The Place of Women in Regattas

The Place of Women in Regattas

BGYB is delighted to bring you a new article entitled: The Place of Women in Regattas.

May 10, 2022

Women skippers known for their achievements

At the start of the 2014 Route du Rhum, 4 women were racing against 91 men: the races are open to all genders, yet so few women participate and very few are promoted in this 'masculine' sport because of the endurance and physical strength it requires.

The Place of Women in Regattas

How can this be explained?

There are several reasons, such as a mental barrier which prevents one from joining a team, being far from home and loved ones, the difficulties of finding a sponsor if one has little experience or the stereotypes on the physical and mental strength of women.

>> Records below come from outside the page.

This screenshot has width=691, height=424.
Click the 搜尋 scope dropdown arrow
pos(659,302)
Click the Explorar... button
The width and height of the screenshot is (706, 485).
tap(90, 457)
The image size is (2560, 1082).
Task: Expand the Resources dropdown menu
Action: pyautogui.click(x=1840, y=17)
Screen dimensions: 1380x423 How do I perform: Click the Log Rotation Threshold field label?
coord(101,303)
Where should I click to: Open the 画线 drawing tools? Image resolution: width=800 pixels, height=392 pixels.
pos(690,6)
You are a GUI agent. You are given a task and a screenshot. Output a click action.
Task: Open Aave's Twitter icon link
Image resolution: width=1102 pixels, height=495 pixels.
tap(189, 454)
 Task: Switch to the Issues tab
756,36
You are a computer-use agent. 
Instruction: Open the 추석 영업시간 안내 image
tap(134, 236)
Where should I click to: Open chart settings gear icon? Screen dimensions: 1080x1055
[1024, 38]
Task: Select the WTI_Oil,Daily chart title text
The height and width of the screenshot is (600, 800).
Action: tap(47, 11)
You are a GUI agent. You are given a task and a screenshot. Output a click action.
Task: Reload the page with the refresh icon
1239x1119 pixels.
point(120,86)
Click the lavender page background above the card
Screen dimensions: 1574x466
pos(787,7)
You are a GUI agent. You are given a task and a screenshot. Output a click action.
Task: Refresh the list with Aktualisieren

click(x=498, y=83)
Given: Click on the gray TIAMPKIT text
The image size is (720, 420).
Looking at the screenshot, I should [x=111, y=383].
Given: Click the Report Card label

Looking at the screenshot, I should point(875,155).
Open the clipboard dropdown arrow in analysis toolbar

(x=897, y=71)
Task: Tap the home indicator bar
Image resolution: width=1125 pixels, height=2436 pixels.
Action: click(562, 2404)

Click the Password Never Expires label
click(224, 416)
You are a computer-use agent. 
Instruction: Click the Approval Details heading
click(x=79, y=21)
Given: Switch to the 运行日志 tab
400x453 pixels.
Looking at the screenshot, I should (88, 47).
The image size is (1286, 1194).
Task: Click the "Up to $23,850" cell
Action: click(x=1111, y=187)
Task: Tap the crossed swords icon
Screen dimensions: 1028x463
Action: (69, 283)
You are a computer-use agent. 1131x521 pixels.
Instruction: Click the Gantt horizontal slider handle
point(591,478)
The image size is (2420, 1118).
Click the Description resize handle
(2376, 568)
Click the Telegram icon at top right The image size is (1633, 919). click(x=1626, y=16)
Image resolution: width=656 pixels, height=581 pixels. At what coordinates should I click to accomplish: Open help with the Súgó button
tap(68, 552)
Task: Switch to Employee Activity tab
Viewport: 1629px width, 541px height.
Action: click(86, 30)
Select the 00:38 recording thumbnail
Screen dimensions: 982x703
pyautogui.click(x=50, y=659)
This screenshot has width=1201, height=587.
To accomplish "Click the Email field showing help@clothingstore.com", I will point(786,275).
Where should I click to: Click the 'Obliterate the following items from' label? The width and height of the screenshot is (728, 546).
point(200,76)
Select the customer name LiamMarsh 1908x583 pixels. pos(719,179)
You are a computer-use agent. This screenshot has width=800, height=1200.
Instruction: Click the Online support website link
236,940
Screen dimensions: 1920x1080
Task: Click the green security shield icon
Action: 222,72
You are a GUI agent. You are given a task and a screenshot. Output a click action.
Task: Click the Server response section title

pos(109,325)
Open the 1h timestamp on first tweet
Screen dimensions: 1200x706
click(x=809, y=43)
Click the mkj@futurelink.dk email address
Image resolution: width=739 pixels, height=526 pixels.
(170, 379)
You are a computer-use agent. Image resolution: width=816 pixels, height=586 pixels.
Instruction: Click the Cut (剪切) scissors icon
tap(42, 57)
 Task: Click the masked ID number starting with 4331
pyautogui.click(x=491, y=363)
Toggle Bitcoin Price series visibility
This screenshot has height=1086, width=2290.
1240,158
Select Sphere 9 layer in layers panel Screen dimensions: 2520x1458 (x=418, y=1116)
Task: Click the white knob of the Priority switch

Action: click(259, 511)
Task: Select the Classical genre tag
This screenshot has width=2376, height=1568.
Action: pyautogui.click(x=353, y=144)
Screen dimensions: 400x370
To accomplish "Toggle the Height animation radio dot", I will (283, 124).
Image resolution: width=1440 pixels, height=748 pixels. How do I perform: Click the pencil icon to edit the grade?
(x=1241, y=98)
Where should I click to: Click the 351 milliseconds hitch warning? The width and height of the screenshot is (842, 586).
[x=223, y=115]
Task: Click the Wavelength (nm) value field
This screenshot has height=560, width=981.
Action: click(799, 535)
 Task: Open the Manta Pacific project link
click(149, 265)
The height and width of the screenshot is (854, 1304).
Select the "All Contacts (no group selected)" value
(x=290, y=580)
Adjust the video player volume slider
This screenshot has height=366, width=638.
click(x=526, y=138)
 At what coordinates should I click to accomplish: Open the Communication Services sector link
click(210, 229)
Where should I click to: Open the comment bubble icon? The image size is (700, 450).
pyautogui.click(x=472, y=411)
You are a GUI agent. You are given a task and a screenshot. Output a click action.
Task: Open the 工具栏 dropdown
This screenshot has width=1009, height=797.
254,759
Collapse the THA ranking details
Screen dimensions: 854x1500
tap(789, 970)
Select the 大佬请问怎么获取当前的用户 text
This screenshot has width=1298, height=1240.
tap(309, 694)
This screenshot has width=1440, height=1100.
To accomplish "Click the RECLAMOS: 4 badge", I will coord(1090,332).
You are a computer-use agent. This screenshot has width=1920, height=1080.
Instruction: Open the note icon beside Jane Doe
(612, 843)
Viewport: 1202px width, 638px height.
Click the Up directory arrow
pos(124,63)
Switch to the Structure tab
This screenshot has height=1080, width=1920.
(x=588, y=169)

However, these races are a real passion for these women.

But times are changing! 

In order to counteract these obstacles, more and more women are daring to take the plunge and are doing so in a strategic manner:

Solo ocean racing: in 2020, 6 women took part in the Vendée Globe
All female crews: while some renowned races such as the America's Cup have created sub-divisions dedicated to women, there are some races are created exclusively for women: the Women in Sailing in England, the Femina Cup in Canada or the Women's Cup and the Dames de Saint-Tropez in France

In this way, women prove that they are fully capable of taking on the most difficult challenges in regattas and of dealing with stressful situations. There is a symbolic dimension to this, as renowned female skippers such as Florence Arthaud (winner of the Route du Rhum in 1990), Ellen Mac Arthur (2nd in the 2000-2001 Vendée Globe), and Isabelle Autissier (founder of the IMOCA class) serve as role models for young female sailors, who now have women to identify with and thus find the courage and motivation to seize every opportunity that arises.